- Born: 2 December 1938 (age 86) London, England
- Occupation: Actress
- Spouse: Robin Ray ​ ​(m. 1960; died 1998)​ (1 child)

= Susan Stranks =

British actress (born 1938)

Susan Stranks (born 2 December 1938) is a British actress and TV presenter.

==Career==
Born in London, Stranks was ten years old when she played the role of the younger Emmeline Foster in the romantic adventure film The Blue Lagoon (1949). She then played Janet Smith, the young sister of Ann Todd, in the David Lean film Madeleine (1950).

Stranks played a young student in the crime drama Sapphire (1959), and had a small part as a schoolgirl in the train scenes of The 39 Steps (also 1959) starring Kenneth More. Both roles were uncredited. She was a regular panellist on the TV pop music show Juke Box Jury, and also appeared in Emergency Ward 10. She is best known for the children's TV series Magpie, which she co-presented from 1968 to 1974.

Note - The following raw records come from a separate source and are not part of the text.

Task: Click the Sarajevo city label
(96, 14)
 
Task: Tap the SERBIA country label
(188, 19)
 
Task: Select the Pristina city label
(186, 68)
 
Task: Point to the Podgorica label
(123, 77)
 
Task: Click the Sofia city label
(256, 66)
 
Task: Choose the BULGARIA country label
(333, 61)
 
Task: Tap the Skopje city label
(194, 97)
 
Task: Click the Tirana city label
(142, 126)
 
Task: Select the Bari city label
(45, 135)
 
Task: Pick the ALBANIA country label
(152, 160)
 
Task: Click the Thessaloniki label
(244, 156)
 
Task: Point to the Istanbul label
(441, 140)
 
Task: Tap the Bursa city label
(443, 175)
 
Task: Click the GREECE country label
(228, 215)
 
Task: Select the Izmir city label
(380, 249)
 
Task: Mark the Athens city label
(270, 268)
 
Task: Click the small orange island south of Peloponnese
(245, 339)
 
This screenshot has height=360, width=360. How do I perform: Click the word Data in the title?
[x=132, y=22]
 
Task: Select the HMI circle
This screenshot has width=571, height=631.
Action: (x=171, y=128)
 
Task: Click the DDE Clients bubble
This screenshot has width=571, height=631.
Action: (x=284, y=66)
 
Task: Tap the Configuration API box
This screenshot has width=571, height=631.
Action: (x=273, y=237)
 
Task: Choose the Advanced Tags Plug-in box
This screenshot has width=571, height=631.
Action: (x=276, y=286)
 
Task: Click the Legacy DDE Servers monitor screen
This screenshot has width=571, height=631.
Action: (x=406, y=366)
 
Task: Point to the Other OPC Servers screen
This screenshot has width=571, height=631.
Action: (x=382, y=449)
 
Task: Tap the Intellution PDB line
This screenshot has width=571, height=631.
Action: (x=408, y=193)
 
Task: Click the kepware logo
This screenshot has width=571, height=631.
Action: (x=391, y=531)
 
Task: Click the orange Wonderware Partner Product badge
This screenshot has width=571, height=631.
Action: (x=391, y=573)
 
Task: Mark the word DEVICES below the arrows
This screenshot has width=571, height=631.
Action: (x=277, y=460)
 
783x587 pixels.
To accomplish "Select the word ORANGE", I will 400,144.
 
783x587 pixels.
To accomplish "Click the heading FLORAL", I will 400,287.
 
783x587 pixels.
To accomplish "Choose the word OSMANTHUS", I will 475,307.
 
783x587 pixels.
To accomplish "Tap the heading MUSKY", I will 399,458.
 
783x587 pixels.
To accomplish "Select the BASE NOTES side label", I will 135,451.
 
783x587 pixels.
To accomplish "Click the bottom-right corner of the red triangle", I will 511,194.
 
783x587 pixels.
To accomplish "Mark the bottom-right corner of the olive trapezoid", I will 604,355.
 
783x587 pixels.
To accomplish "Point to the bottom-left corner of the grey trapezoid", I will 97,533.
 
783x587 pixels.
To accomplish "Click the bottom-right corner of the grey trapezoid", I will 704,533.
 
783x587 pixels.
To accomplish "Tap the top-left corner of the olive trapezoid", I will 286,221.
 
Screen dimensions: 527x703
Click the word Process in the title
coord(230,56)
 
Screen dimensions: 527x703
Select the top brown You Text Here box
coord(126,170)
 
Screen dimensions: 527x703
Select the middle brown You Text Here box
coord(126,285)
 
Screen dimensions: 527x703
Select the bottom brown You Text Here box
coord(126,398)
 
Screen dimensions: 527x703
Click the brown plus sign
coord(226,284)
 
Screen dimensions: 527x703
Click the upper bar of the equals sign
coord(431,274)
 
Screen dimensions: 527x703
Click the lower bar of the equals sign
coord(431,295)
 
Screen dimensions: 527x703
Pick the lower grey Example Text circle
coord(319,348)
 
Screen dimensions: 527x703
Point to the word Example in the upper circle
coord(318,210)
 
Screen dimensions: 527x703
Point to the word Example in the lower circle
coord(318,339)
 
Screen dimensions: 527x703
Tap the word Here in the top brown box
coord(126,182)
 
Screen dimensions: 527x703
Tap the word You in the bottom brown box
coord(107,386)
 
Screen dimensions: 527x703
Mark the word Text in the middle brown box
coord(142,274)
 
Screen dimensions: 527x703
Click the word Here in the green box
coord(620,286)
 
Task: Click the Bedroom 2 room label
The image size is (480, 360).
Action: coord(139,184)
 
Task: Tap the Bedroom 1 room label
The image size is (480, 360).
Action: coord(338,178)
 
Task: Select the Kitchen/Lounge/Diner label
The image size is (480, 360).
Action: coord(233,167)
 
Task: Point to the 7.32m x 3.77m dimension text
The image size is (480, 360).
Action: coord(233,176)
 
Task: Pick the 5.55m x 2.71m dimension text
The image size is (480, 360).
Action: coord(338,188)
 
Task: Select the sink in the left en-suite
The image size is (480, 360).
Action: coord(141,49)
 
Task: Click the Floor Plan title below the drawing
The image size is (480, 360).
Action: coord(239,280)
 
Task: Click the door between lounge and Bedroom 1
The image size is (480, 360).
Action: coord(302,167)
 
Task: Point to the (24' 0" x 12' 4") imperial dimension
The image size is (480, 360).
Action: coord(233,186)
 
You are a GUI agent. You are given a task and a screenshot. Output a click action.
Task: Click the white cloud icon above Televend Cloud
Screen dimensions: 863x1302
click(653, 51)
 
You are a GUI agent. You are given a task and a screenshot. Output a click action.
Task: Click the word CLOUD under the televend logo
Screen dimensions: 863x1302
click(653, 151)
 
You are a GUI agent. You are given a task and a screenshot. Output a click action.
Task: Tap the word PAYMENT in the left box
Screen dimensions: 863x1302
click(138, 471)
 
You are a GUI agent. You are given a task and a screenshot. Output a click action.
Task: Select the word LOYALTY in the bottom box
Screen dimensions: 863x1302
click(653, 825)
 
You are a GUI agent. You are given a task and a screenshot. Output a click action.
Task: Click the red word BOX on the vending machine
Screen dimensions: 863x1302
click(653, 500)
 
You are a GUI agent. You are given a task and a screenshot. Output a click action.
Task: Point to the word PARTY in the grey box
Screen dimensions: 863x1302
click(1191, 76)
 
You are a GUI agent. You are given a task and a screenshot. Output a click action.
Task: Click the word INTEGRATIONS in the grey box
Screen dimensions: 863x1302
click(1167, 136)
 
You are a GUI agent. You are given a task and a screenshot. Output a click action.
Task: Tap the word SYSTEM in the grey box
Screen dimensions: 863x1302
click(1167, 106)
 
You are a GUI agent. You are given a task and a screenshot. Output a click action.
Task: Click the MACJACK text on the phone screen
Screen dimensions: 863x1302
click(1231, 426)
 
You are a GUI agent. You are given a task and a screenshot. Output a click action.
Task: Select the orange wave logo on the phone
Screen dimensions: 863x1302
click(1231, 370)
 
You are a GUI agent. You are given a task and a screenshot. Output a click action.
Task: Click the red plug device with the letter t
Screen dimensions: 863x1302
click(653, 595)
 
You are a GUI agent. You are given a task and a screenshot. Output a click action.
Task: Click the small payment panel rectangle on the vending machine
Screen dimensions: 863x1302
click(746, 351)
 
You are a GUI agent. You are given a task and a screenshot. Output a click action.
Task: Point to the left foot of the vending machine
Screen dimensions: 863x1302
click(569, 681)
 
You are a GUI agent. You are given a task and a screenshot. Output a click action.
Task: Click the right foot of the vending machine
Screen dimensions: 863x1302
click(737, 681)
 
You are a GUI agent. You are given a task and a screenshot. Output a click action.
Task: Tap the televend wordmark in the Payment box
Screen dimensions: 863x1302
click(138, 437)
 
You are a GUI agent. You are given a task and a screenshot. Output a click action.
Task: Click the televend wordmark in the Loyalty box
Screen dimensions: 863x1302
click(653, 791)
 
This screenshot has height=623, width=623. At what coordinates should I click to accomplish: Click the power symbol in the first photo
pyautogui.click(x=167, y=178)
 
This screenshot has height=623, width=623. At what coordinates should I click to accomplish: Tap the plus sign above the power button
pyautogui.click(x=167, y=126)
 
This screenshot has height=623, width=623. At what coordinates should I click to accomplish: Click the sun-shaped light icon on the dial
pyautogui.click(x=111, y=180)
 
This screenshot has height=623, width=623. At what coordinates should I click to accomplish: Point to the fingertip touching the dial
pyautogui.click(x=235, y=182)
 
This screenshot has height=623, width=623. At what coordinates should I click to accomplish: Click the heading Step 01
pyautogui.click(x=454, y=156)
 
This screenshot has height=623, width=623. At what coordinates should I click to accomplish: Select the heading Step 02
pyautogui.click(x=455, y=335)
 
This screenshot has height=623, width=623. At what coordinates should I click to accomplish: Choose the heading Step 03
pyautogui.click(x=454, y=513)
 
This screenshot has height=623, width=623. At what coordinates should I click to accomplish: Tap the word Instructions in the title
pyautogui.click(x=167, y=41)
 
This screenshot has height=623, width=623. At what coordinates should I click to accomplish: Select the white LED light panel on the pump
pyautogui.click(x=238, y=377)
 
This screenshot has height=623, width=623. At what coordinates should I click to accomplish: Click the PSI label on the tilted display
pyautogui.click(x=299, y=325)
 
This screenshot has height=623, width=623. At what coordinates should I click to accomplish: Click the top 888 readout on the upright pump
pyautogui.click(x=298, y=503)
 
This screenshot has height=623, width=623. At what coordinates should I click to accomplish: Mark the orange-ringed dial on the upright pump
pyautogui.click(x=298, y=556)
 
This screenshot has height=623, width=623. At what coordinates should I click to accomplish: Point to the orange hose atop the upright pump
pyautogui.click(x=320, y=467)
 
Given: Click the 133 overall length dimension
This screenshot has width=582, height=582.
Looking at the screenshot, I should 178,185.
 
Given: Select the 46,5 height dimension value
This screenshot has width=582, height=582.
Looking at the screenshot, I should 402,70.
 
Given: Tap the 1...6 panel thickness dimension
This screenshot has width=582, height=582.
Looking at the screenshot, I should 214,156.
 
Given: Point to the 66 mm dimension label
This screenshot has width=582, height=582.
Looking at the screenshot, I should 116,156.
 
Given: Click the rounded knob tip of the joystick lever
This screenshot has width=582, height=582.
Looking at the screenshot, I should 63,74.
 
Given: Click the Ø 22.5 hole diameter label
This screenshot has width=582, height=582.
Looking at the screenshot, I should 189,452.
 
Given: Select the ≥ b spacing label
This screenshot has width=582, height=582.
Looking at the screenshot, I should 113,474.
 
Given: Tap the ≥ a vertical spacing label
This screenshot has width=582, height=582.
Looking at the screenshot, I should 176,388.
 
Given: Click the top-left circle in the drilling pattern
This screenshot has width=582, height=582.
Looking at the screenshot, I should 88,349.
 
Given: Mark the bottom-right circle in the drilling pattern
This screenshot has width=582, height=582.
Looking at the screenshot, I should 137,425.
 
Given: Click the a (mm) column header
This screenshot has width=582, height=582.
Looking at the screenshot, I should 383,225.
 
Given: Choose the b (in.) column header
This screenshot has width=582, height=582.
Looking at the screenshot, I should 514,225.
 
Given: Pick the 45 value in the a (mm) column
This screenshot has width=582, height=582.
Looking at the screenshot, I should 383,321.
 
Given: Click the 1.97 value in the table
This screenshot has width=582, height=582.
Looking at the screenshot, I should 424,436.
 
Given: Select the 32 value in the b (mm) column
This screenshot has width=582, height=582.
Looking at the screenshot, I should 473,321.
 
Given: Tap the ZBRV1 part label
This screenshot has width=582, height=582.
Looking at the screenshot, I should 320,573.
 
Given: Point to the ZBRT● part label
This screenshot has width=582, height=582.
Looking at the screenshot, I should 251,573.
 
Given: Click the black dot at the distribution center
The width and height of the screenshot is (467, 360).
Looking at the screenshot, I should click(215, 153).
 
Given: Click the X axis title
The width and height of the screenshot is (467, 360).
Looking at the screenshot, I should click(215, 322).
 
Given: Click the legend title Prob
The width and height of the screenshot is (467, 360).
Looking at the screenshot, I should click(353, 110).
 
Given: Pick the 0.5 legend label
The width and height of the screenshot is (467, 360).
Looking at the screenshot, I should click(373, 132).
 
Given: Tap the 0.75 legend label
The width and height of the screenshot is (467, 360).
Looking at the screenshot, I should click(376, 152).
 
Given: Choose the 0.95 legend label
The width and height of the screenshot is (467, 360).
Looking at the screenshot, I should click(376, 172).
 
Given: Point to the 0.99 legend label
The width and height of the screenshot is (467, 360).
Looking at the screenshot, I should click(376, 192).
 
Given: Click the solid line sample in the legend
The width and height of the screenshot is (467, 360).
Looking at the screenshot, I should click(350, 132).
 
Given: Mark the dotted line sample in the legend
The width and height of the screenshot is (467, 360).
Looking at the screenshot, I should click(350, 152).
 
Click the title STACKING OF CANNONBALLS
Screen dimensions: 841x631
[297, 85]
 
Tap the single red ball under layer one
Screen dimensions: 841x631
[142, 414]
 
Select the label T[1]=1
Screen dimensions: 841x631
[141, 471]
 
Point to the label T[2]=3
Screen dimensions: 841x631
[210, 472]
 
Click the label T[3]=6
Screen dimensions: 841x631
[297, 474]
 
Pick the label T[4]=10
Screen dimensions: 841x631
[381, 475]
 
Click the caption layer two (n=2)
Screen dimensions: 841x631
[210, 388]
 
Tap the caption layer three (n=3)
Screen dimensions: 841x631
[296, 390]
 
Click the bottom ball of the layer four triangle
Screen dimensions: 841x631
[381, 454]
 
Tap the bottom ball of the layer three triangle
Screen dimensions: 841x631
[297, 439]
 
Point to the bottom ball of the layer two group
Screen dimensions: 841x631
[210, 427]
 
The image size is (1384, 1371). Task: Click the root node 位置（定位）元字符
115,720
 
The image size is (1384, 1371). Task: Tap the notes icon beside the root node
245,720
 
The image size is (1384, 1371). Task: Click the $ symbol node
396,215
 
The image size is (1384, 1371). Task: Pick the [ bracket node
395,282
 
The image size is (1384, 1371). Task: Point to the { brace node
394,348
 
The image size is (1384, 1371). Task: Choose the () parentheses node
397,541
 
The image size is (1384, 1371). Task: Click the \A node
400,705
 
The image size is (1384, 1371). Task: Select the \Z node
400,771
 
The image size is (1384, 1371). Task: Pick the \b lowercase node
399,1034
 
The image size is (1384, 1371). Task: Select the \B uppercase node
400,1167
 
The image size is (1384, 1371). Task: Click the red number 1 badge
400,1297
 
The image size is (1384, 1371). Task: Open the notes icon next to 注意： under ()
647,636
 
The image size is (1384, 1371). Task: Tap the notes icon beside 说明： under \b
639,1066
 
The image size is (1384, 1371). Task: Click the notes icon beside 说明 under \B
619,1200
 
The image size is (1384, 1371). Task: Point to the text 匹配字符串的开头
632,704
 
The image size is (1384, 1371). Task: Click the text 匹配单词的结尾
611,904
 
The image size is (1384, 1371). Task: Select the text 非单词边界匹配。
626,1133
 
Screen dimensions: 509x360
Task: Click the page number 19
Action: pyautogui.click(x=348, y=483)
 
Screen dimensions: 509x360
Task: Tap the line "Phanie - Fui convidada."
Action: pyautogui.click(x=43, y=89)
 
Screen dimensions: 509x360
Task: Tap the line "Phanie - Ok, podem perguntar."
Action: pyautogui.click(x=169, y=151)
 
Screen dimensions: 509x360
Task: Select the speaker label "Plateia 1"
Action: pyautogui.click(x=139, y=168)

Following Magpie, Stranks devised and presented a programme for pre-school children, named Paperplay, which ran until 1981.

Stranks has since become a children's radio campaigner, helping to create Fun Radio, a station aimed at children aged under 10 years old.

==Personal life==
Stranks was married to actor and media personality Robin Ray (son of comedian Ted Ray) from 1960 until his death in 1998. They had one child, Rupert.